I stare at him. "I noticed. Why?"

"The fight."

"What fight?"

He gives me a look. I give it right back.

"Navy."

"I did ONE fight, Thaddeus. One. Because YOU said it would be character building—"

"And was it not?"

"It was a demon MMA fight in the UNDERWORLD—"

"Technically the lower third—"

"There were teeth involved that didn't belong to anyone's mouth—"

"That's just aesthetic—"

"THADDEUS!" I take a deep breath. "What does an underground demon fight have to do with my magic breaking a calibrated device at a school orientation?"

He tilts his head, purple eyes patient. "Combat accelerates dark magic development. Especially in a host with natural ability. You went three rounds in a charged environment and then went back to your regular life without a recalibration." He pauses. "You've essentially been walking around with a live wire under your skin for three months."

I open my mouth.

Close it.

"Why," I say very carefully, "did you not tell me this?"

"I thought you knew."

"How would I know?! Thad, you're the demon—"

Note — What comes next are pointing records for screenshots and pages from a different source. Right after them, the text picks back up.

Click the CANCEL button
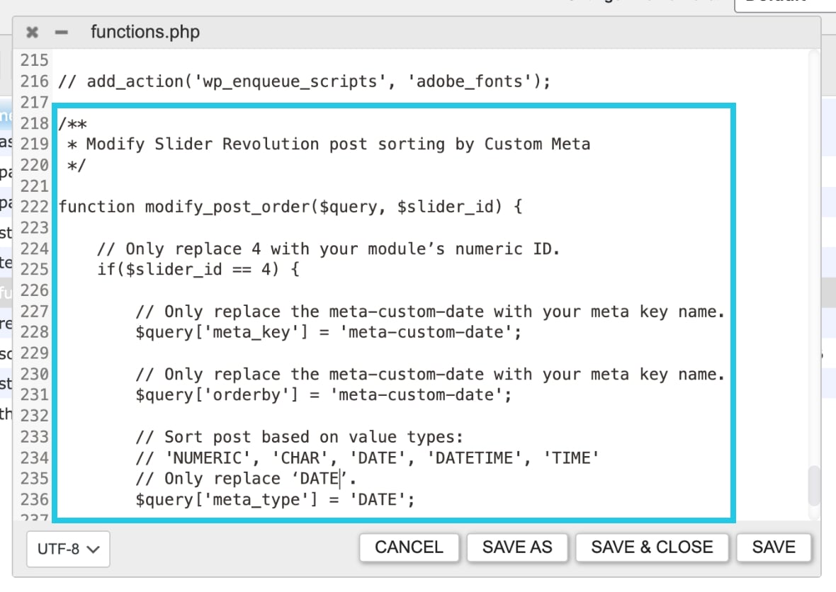 pyautogui.click(x=409, y=547)
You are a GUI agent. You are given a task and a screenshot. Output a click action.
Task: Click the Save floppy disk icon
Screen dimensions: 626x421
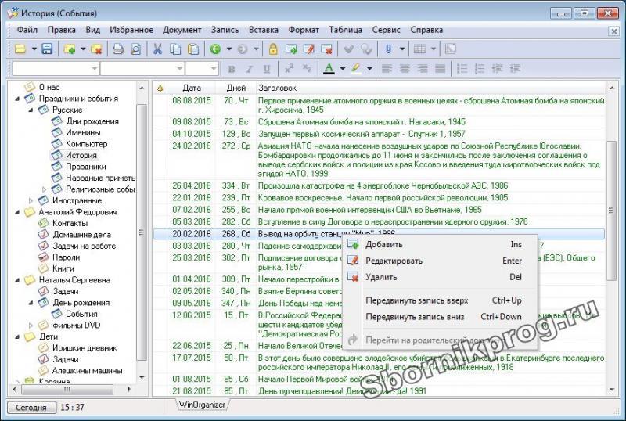pos(47,49)
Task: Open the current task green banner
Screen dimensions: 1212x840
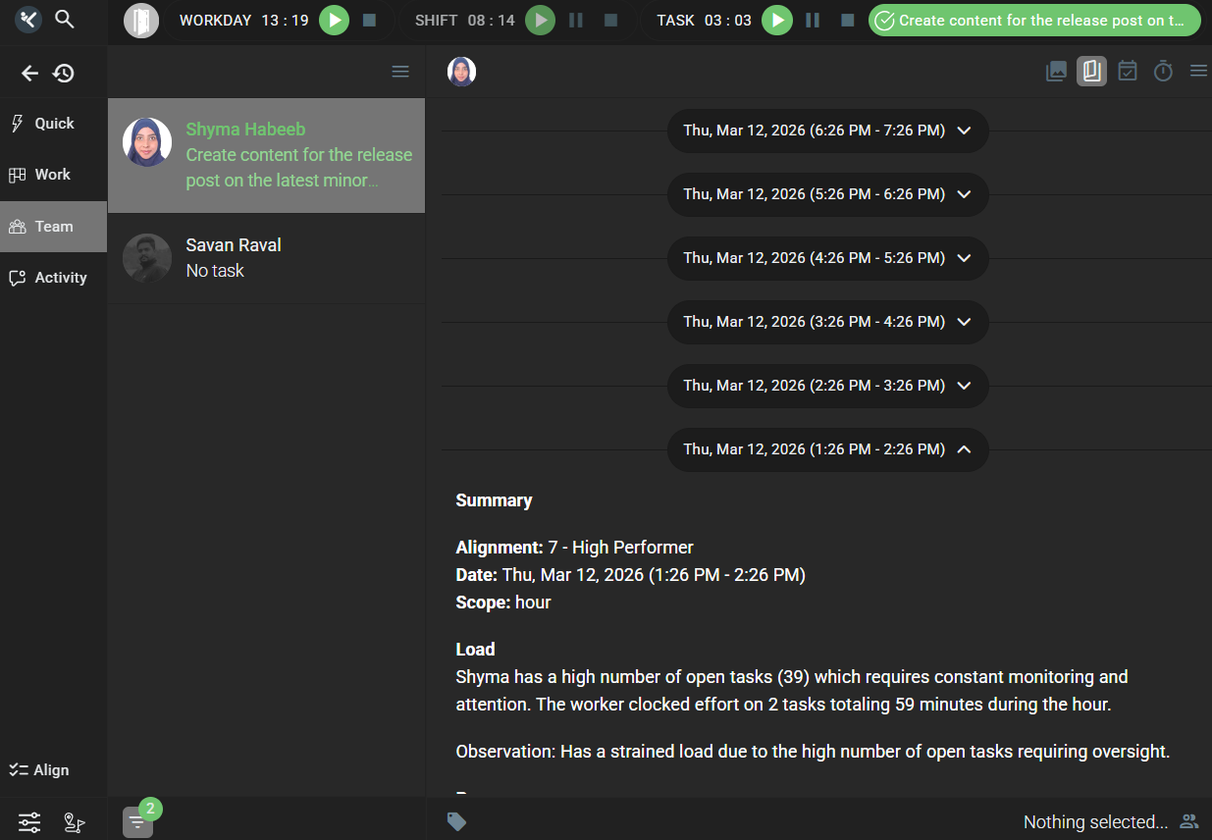Action: [1033, 21]
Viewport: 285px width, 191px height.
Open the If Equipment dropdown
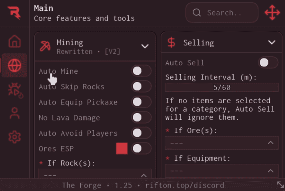(222, 171)
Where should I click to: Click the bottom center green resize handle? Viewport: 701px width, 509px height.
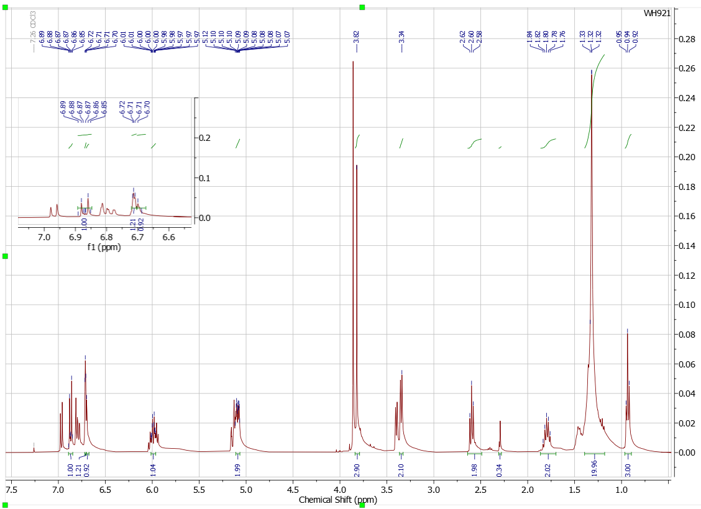pyautogui.click(x=362, y=505)
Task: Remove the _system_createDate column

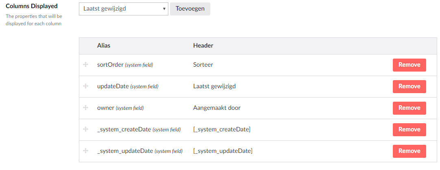Action: [x=409, y=130]
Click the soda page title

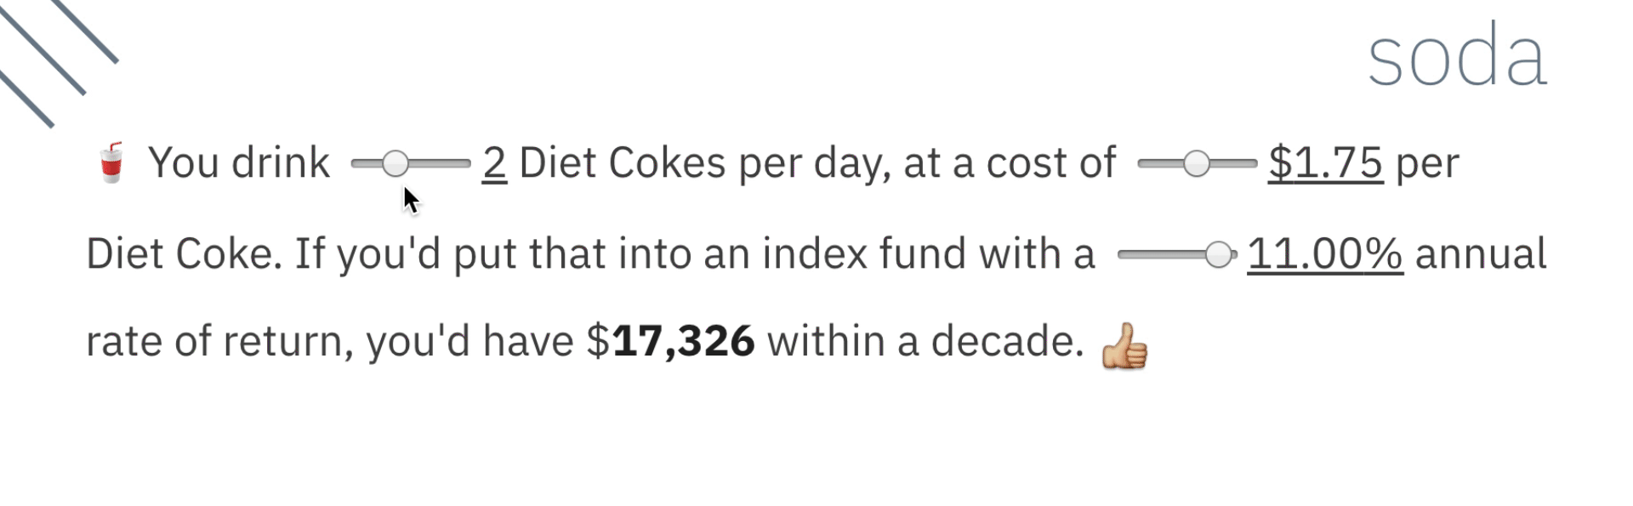pos(1457,56)
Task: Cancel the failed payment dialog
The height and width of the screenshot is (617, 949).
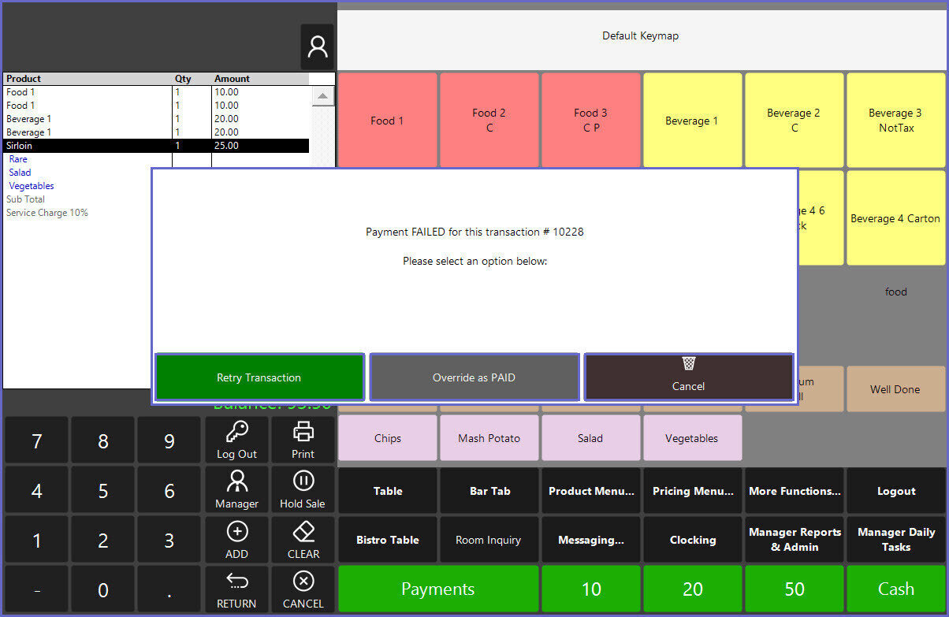Action: [x=688, y=377]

"You're the one with the magic—"

"That I have never once been trained in because it's a FAMILY SECRET—"

"Okay." He holds up one elegant hand. "Okay. This is fixable."

I stop pacing. "How?"

"Suppressor." He says it simply, like it's obvious and he says it too quickly. With Thaddeus there's always a version of events he gives you and a version he keeps for himself until the timing is right.

I've learned to wait for the second version. 

"Temporary binding. Keeps the magic below the threshold of external detection while you figure out the wolf situation." He examines my room again and winces at the curtains. "I can source one. Give me a few days."

"A few days," I repeat. "Thad, you knew this would happen. I have assessments—"

"A few days, Navy."

"And a project partner who already hates me—"

"Mm." His eyes sharpen with sudden interest. "Tell me about the project partner."

"No."

"You went pink."

"I did not—"

"You went measurably pink just now—"

My phone rings.

We both look at it. The blood drains from wherever it went pink back to wherever blood normally lives.

I answer the call. "Hey—"

"Navy Elizabeth Hayes."

I close my eyes briefly. Behind me, Thaddeus makes a sympathetic face and reaches over to pat my head twice. I bat his hand away.

"Mom—"

"We just got off the phone with Professor Shaw."

"I was going to—"

"A booster? They're suggesting you used a booster??"

"Mom, I would never—"

"I know that." Her voice cracks on the last word. "That's not what I'm worried about."

I know exactly what she's worried about.

Thaddeus has gone very still on my bed. He's not making faces anymore. He's watching me with those purple eyes and for once he looks exactly like what he is — something ancient and careful and genuinely concerned.

My father's voice comes on the line.

"Navy. We think you should come home."